There are other family stories about how the house came to be. It was at the time when “tie hacks” – specialized lumberjacks mainly from Sweden, Norway, Finland and Austria – were cutting railroad ties high up the Green River and floating them down to Green River City to supply the Union Pacific. Sommers and some of his neighbors recognized a good idea when they saw one.

“John Morison, who was a neighbor, built the house. They floated the logs down the river like the tie hacks and took the logs out of the river down about where the bridge is and built the house down there. He was from Norway and they were really known for their woodwork.”

That left Albert Sommers to deal with a house-moving project; but there were neighbors who could do it, and even a cook who came along for the ride.

“He hired Harry Atwood from Big Piney, who had a team of six horses abreast. They pulled the house on logs, and when a log rolled out the back they’d bring it to the front. They pulled it all the way up to where it is now, and it took them six days. And Mrs. Nott stayed in the house and cooked for everybody on the stove while they pulled it.”

The two Kansas schoolteachers quickly went to studying how Wyoming’s high western country would not be like farming Kansas; even if the growing season lasts 48 days, as the experts say, those days are seldom consecutive.

“You have to have irrigation to make a crop grow here, and you only get one crop of hay because you have too short a growing season for anything else. You’re lucky to have 20 days without frost,” Jonita Sommers said. “You just grow native hay and get one crop and put it up. It’s all flood-irrigated.

“They worked very hard. They did lots of grubbing brush, plowing the fields, putting the grass in, digging the ditches. My dad, when he was 7, ran a Fresno – it’s like a backhoe today, only pulled by horses. It’s got a big bucket and it scoops the dirt up. It’s got a Johnson bar that dumps it, and my dad was so little that he couldn’t do that. So the hired man would go first with his team and Fresno, would dump his, would wait for my dad to drive the team up, and then he would dump my dad’s Fresno.”

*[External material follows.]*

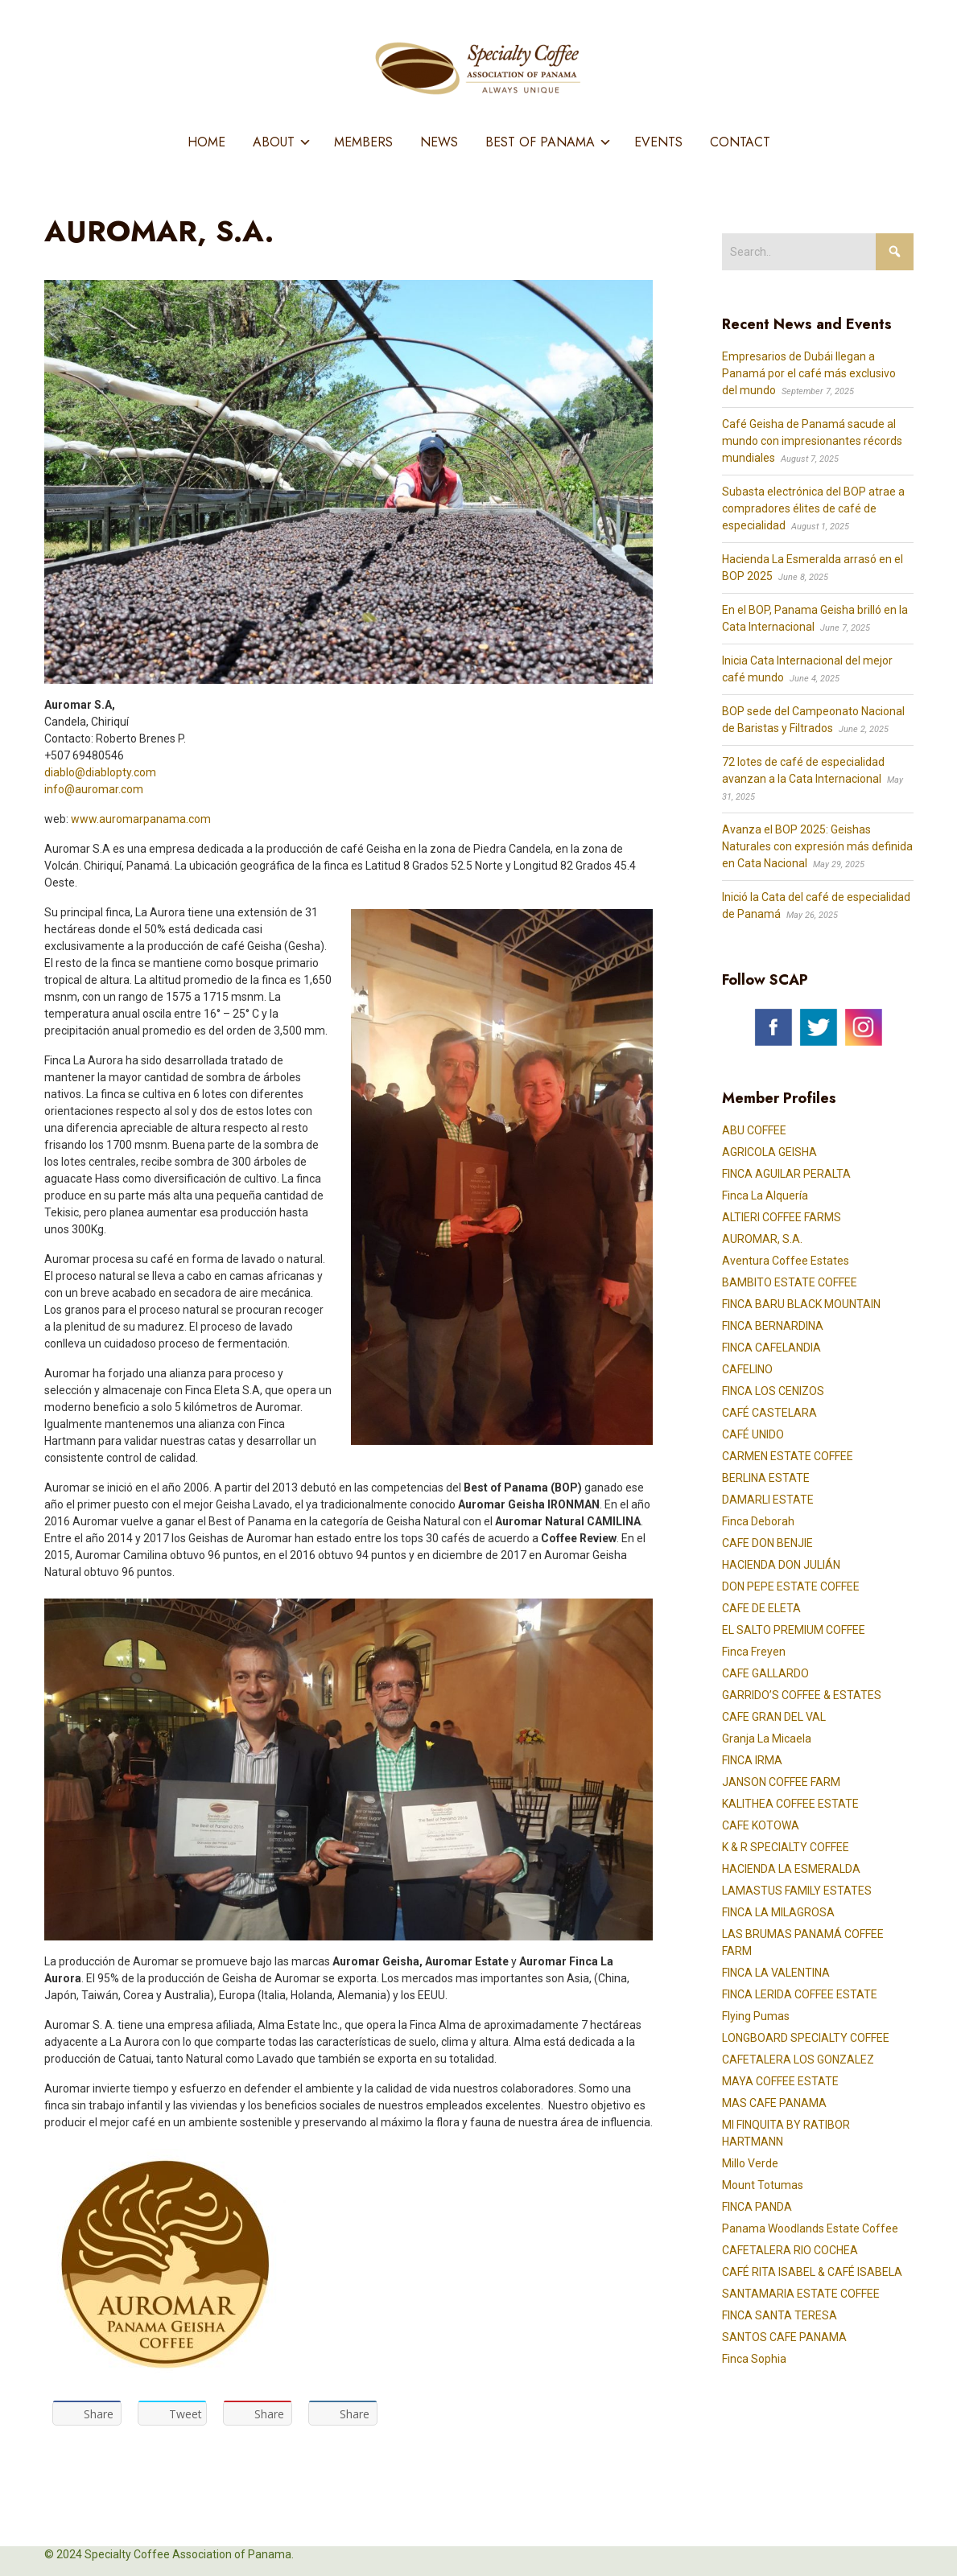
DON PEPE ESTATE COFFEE (791, 1586)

But Albert “Bud” Sommers remembered it always afterward; how he helped build up the country as a 7-year-old boy.

“He drove a team all day long, around and around and around, while they built the ditch with a Fresno.”

That’s the kind of history in this centennial ranch that Jonita Sommers and her brother, Wyoming District 20 Rep. Albert Sommers – named for his father and grandfather – tried to preserve in a project that started in 2010.

“Albert and I put a conservation easement on the ranch, and so with some of that money, we restored the buildings, and then we gave the buildings to the Sublette County Historical Society.”

The society has an easement on nearly an acre of ground on which the buildings sit, Jonita said, and operates the Sommers Homestead Living History Museum with the help of volunteers.

The museum’s first open house was in 2011. The next year the museum started keeping regular hours for visitors on Fridays and Saturdays. It now hosts school groups as well in the spring and fall. This year, trustee Dawn Ballou of the Sublette County Historical Society, a regular volunteer at the museum, estimated that visitors might total 1,500 to 2,000 for the season.

The living history museum remains popular with visitors, attracting new audiences as word gets out.

“We’re a new old historic site. This is our seventh year open to the public,” Ballou said. “The schools really like it, too, because it gives the kids a chance to touch, see and do.”